→ SHORT TASK 1:
Answer these questions using the passage on tropical cyclone intensity:
(a) By what is the intensity of a hurricane measured?
(b) What increase in maximum sustained wind speed, and within what time, defines an RI event?
(c) On what kind of analysis does the Rapid Intensification Index base its predictions?
→ SHORT TASK 2: Rewrite the rows from the first one through the line containing "Action: click(274, 281)", replacing "Instruction" with "Command" and leaving everything else unchanged.

→ PASSAGE PROVIDED:
****************

Meteorology has become an important application area for systems employing machine learning methods. A Tropical cyclone (TC) is a meteorological phenomena, where every year tens of storms reach hurricane strength in the Atlantic basin creating strong winds and heavy rain. Providing timely and accurate predictions of TC's behavior can save lives and reduce damage to property and infrastructure. The intensity of a hurricane is measured by its maximum sustained wind speed. Current TC track prediction models perform much better than intensity models which is partially due to the existence of rapid intensification (RI) events. An RI event is defined by Kaplan and De Maria (2013) as a sudden increase in the maximum sustained wind speed of 30 knots or greater within 24 hours. Forecasting RI events is so important that it has been put on the National Hurricane Center (NHC) top forecast priority list. The research published on using the wide range of available statistical and machine learning methods for RI prediction is currently very limited. Statistical Intensity Prediction Scheme (SHIPS) is an official intensity prediction model used by the NHC and performs well in real time. The related Rapid Intensification Index (RII) is an operational model that predicts RI events based on discriminant analysis. It produces high false alarm ratio (FAR) and low probability of detection (POD) and other machine learning methods techniques might be able to improve prediction quality.

****************

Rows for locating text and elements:
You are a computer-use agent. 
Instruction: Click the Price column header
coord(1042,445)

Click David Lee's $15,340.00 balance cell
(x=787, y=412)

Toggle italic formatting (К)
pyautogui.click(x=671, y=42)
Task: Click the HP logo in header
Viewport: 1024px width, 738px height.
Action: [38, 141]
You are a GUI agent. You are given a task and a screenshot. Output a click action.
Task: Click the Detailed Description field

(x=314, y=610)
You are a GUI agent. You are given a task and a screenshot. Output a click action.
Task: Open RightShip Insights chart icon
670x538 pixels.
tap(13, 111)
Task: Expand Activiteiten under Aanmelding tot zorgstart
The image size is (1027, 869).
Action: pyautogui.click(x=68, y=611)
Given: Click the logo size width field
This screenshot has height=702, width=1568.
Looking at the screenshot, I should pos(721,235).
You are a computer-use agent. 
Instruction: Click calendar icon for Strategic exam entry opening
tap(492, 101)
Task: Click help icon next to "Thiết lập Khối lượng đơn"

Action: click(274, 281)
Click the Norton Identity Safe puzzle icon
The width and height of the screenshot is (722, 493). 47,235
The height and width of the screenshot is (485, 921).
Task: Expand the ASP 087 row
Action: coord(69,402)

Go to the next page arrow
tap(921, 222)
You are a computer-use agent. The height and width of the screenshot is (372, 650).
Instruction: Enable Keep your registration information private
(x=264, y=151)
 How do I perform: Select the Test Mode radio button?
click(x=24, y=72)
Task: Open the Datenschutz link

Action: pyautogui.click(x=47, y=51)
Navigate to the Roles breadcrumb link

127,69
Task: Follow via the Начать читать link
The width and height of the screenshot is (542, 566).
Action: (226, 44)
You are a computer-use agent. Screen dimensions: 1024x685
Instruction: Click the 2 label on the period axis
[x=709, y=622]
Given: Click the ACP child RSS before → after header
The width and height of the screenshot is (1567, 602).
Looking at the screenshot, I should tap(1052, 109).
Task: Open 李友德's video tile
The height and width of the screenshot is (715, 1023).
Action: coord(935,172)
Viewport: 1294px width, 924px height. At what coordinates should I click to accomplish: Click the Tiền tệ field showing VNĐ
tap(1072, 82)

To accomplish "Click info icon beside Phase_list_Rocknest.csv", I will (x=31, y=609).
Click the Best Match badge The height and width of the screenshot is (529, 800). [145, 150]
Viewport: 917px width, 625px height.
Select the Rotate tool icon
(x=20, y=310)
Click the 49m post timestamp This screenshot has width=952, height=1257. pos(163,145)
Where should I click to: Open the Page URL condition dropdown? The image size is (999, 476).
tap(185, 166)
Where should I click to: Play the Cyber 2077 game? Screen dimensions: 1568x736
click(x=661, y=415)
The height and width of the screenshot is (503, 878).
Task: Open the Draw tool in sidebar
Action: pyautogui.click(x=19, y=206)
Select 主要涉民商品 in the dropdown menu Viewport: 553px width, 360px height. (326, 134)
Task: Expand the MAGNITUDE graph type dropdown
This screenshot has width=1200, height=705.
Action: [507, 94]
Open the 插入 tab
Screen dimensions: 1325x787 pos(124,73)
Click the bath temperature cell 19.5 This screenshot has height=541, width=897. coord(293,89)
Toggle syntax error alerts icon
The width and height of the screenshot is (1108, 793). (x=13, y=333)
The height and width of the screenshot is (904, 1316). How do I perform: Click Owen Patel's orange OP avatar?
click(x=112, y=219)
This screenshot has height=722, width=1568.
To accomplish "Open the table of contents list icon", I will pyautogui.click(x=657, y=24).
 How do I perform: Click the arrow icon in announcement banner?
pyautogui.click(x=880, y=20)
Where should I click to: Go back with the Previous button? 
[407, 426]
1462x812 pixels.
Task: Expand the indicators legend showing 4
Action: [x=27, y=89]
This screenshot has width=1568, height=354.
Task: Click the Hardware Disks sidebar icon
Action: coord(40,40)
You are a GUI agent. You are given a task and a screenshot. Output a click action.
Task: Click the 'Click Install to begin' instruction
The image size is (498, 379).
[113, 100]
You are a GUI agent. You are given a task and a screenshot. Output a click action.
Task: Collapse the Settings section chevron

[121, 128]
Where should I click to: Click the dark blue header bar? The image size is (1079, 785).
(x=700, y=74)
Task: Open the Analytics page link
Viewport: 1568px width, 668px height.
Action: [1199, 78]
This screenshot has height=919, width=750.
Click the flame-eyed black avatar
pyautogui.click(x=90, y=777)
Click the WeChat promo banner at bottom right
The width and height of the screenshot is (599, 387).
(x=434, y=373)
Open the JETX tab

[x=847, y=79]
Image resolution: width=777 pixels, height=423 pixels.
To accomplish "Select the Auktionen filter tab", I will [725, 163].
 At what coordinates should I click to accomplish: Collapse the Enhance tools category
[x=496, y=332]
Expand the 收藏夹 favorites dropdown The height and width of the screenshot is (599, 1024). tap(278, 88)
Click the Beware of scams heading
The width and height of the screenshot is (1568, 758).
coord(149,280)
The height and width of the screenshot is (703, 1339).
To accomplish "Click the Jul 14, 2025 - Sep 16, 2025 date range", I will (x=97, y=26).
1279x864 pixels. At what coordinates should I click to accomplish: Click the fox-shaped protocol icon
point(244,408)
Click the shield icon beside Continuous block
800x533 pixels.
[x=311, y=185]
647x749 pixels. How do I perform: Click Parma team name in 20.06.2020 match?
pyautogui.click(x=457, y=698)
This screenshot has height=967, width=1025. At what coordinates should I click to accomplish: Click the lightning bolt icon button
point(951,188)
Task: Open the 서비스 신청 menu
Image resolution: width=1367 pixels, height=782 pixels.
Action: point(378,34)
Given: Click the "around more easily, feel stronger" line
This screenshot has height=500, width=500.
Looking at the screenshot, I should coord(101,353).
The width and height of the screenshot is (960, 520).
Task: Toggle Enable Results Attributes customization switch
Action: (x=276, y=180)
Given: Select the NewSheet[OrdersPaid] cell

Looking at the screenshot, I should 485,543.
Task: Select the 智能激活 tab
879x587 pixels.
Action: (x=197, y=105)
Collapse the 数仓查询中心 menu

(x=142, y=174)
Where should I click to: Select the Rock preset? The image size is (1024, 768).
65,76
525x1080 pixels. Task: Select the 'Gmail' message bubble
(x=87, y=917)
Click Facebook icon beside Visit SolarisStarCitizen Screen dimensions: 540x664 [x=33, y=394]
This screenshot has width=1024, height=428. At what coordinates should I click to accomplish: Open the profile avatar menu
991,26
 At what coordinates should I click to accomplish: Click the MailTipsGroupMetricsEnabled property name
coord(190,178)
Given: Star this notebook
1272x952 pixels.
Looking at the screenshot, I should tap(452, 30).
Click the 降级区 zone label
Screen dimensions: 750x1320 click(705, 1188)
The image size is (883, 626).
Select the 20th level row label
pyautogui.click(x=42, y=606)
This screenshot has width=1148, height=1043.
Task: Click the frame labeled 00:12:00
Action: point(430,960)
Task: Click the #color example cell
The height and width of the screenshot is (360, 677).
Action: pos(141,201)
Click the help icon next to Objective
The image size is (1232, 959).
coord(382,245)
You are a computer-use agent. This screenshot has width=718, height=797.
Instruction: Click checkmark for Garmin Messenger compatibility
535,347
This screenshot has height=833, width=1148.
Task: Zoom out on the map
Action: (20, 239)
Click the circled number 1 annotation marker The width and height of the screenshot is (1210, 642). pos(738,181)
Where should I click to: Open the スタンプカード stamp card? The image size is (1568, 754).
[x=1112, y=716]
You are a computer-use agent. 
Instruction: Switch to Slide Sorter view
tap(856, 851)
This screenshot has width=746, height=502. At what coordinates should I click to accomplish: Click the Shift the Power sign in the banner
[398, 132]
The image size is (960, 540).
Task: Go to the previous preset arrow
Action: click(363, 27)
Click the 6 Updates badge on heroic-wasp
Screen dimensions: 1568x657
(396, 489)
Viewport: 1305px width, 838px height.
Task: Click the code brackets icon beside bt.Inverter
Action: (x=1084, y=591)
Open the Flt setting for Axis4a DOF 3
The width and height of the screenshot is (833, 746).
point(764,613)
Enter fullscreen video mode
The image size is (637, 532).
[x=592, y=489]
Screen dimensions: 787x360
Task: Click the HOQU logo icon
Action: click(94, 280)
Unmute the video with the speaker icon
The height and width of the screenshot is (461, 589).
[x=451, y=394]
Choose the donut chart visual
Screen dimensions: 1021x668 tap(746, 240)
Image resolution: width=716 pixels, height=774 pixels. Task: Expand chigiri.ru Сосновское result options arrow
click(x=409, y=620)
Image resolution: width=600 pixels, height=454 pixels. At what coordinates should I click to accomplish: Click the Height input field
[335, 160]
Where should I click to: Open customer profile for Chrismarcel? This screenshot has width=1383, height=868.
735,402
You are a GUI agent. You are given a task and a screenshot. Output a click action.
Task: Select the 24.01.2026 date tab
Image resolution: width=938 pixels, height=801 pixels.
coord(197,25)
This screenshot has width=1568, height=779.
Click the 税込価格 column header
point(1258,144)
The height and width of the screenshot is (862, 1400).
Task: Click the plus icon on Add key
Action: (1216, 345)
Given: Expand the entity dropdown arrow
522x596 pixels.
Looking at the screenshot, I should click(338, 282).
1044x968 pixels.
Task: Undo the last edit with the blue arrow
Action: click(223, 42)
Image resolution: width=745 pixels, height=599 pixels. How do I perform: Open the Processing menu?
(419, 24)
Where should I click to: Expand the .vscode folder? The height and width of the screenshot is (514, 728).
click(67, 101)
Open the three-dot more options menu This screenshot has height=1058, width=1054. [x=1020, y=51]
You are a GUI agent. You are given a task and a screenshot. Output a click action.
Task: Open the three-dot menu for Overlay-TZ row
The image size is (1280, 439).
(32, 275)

****************

→ EXERCISE RESPONSE 1:
(a) By its maximum sustained wind speed.
(b) An increase of 30 knots or greater within 24 hours.
(c) Discriminant analysis.

→ EXERCISE RESPONSE 2:
You are a computer-use agent. 
Command: Click the Price column header
coord(1042,445)

Click David Lee's $15,340.00 balance cell
(x=787, y=412)

Toggle italic formatting (К)
pyautogui.click(x=671, y=42)
Task: Click the HP logo in header
Viewport: 1024px width, 738px height.
Action: [38, 141]
You are a GUI agent. You are given a task and a screenshot. Output a click action.
Task: Click the Detailed Description field

(x=314, y=610)
You are a GUI agent. You are given a task and a screenshot. Output a click action.
Task: Open RightShip Insights chart icon
670x538 pixels.
tap(13, 111)
Task: Expand Activiteiten under Aanmelding tot zorgstart
The image size is (1027, 869).
Action: pyautogui.click(x=68, y=611)
Given: Click the logo size width field
This screenshot has height=702, width=1568.
Looking at the screenshot, I should pos(721,235).
You are a computer-use agent. 
Command: Click calendar icon for Strategic exam entry opening
tap(492, 101)
Task: Click help icon next to "Thiết lập Khối lượng đơn"

Action: click(274, 281)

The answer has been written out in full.